Tudo como d´antes no quartel de Abrantes

Jaime Pereira, fundador da Cicat, foi muito mais do que um grande amigo meu. Jaiminho foi como um irmão, amizade que se iniciou nos 1960, quando o patriarca Abel Pereira, o velho, era o líder e referência moral de bairros onde ele exercia grande influência, Paulista, Jaraguá, Vila Cristina. Português da velha e boa cepa, o patriarca Abel Pereira era homem do fio de bigode, da palavra dada. Em sua casa sóbria, ele recebia o povo que o buscava para aconselhar-se e pedindo resoluções de problemas.

Quando Jaiminho ingressou na política, como vereador, seu temperamento se revelou ainda mais intransigente, moço feito de indignações. O velho Abel Pereira era admirador e fiel companheiro de Salgot Castillon, a quem devotava lealdade plena. Jaime Pereira seguiu os passos, esbarrando, como vereador, na turbulência de Luciano Guidotti, também um temperamental. Aliás, à distância, chego a pensar que não eram as pessoas, mas os tempos, os temperamentais. Os bairros, na área da Paulista, tinham lideranças fortes: Abel e Jaime Pereira, Jorge Antônio Angeli e o líder refinado João Pacheco e Chaves.

Os maus ventos sopraram sobre a família Pereira e as dificuldades surgiram. Jaime se meteu em empreendimentos em Mato Grosso, afastando-se da família, trabalhando com esforços sobre-humanos. Ele, que se tornaria um homem riquíssimo, tinha fihos pequenos, a família com dificuldades. Certa vez, chorando, me telefonou de Mato Grosso, numa ligação quase impossível, tão poucos eram os recursos de comunicação. Pedia-me, como amigo, fosse em socorro da mulher, pois haviam cortado a água e a luz da casa. Socorríamo-nos uns aos outros, numa época de solidariedade comovedora.

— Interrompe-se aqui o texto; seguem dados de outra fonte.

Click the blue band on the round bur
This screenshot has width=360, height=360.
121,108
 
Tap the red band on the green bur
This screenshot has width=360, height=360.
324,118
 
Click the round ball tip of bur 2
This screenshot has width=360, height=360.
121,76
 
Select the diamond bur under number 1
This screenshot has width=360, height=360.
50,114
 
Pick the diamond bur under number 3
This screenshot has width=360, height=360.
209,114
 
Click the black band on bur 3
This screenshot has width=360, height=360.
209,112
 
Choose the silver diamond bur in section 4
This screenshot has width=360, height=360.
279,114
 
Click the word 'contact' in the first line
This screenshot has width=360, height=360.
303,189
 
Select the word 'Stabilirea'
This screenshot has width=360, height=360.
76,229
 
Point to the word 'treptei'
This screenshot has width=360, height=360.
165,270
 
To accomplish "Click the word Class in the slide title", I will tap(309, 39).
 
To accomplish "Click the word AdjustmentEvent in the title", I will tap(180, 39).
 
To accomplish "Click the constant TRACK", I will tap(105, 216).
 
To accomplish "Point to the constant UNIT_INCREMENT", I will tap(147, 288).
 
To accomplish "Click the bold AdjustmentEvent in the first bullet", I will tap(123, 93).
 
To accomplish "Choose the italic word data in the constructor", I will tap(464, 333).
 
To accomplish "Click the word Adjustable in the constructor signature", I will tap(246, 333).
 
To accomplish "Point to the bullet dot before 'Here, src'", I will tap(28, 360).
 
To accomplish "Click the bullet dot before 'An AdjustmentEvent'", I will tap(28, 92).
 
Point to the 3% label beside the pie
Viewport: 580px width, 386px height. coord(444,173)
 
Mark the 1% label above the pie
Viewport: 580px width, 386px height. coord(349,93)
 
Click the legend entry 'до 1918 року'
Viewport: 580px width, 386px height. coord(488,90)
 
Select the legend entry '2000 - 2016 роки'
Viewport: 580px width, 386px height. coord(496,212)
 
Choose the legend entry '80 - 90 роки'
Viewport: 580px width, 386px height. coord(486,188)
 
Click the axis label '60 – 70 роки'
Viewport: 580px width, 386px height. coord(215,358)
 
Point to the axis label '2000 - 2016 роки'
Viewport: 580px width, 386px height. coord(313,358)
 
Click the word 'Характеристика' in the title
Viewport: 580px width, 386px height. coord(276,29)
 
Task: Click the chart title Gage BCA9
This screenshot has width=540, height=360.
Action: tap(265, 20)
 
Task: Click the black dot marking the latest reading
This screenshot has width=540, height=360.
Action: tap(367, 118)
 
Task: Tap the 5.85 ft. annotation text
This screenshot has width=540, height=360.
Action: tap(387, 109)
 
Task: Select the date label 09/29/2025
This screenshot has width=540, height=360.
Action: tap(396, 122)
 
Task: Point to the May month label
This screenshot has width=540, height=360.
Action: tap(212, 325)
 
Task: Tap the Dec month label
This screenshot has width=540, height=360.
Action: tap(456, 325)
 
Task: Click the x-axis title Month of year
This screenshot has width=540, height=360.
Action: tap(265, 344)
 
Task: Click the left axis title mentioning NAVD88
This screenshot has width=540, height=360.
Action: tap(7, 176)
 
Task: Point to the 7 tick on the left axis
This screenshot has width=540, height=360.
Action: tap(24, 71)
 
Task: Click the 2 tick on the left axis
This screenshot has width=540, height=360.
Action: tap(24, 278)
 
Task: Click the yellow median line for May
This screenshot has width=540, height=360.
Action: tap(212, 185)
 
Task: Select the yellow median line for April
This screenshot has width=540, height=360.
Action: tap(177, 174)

A corrupção não é fenômeno novo no Brasil. Apenas se institucionalizou, expandindo-se como se fosse uma pandemia. Quando, com o velho Chico, Jaime Pereira criou a Cicat, para ele ficavam apenas as sobras de outras empreiteiras que eram privilegiadas pelos amigos do rei. Jaime não se conformava, pois tinha sido político, tivera mandato. E, a pouco e pouco, começou a descobrir o caminho das pedras. “Ou faço parte do esquema ou eles me destroem.” – falava. E o esquema, já então e muito antes até, era formado por comissões, por propinas, pela corrupção que atinge até a medula da administração pública brasileira. É tanta e tão disseminada que basta ver-se uma obra pública para se desconfiar do que está por trás dela.

Uma tarde, em seu escritório na Cicat, Jaime Pereira me telefonou pedindo-me fosse até lá, pois iria mostrar-me algo importante. Ele estava furioso, mais temperamental do que nunca, o sangue português fervendo-lhe na carótida. Um de seus engenheiros estava ao lado e seria o portador de coisas que estavam dentro de caixas de sapato. Jaime, como que enlouquecido, abria caixa por caixa, todas cheias de dinheiro: “Esta é para prefeito tal; aquela é para o prefeito qual; esta outra é para o secretário de tal cidade. São todos uns filhos da p…” E assim foi indo, desfiando o seu rosário de imprecações. E desabafando: “Como é possível ser honesto neste país e com estes políticos? Se eu não der propina e comissões, a empresa concorrente dá. É um círculo vicioso.”

Jaime Pereira não suportou e deixou a empresa para os filhos, buscando viver uma velhice mais serena, distante das sujeiras das relações empresas/políticos. Infelizmente, a doença o atingiu no cérebro e lá se foi meu amigo, antes, antes de ver tudo o que aconteceu depois. E que ainda acontece.

Esta reflexão é para colaborar no sentido de o brasileiro, como cidadão, voltar a ter vergonha na cara. O que acontece em Brasília é destaque por se tratar de questões de âmbito nacional. Mas a mesma sujeira acontece em municípios, em câmaras municipais, em obras públicas das cidades grandes, pequenas e médias. É como se, nas cidades interioranas, não houve políticos de oposição, nem Ministério Público, nem OAB. Que pena. Mas a verdade é que está “tudo como d´antes no quartel de Abrantes.” E bom dia.